These updates apply to all CTIMPs hosted, sponsored, or supported through JCRO — including those sponsored or hosted by GESH NHS and City St George's University of London.
- Risk-Proportionate GCP: Revised Good Clinical Practice requirements with a stronger emphasis on risk-proportionate trial conduct, Quality by Design (QbD), and data integrity.

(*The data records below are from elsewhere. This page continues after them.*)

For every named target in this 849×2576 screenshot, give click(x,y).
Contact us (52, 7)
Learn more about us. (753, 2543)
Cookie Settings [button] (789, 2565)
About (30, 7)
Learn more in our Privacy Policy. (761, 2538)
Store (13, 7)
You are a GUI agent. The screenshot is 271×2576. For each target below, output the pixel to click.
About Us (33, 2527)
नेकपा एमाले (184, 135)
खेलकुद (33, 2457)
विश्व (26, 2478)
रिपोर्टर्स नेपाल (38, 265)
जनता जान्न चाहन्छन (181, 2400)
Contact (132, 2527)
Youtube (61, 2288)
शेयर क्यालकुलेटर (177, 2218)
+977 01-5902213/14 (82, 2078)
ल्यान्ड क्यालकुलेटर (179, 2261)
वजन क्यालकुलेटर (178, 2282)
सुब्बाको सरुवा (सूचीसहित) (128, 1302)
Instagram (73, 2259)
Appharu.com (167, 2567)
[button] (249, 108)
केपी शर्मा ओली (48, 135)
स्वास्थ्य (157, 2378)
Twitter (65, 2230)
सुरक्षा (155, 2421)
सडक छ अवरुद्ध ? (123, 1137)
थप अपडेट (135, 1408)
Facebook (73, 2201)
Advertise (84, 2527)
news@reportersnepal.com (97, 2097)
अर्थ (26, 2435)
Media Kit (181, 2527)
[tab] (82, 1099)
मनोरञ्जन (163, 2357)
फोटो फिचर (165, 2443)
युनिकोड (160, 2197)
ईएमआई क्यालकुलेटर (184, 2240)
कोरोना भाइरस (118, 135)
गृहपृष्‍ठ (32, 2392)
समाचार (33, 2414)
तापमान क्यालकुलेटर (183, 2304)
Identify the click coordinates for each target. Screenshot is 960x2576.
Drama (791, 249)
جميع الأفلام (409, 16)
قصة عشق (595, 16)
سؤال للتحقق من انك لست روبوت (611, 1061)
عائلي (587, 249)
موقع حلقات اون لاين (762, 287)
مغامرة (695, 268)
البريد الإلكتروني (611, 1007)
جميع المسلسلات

- Investigator Responsibilities: Updated expectations for investigator oversight, delegation, and training — with clearer accountability at site level.
- Safety Reporting: Simplified and more proportionate SUSAR and Development Safety Update (DSU) reporting arrangements to reduce administrative burden without compromising safety.
- Flexible Trial Delivery: Greater flexibility to support decentralised and innovative trial elements, including remote monitoring and digital solutions.
- Legislation: Updated statutory basis under the Medicines for Human Use (Clinical Trials) Regulations (as amended, SI 2025/538).
If you work on CTIMPs within JCRO (GESH NHS or City St George's)
- Review and update study documentation as required — including protocols, participant information sheets, consent forms, monitoring plans, delegation logs, and site SOPs.
- Ensure GCP training is current. If your last GCP training was completed more than two years ago, a refresher is required via the NIHR Learning Management System.
- Sponsors or sponsor-delegated teams will contact study teams directly where specific changes are needed to maintain compliance.
If your CTIMP is externally sponsored
- Check whether your sponsor has issued transition or implementation guidance.
- Contact the JCRO Governance & Sponsorship team if you need support reviewing local processes, oversight arrangements, or safety reporting pathways.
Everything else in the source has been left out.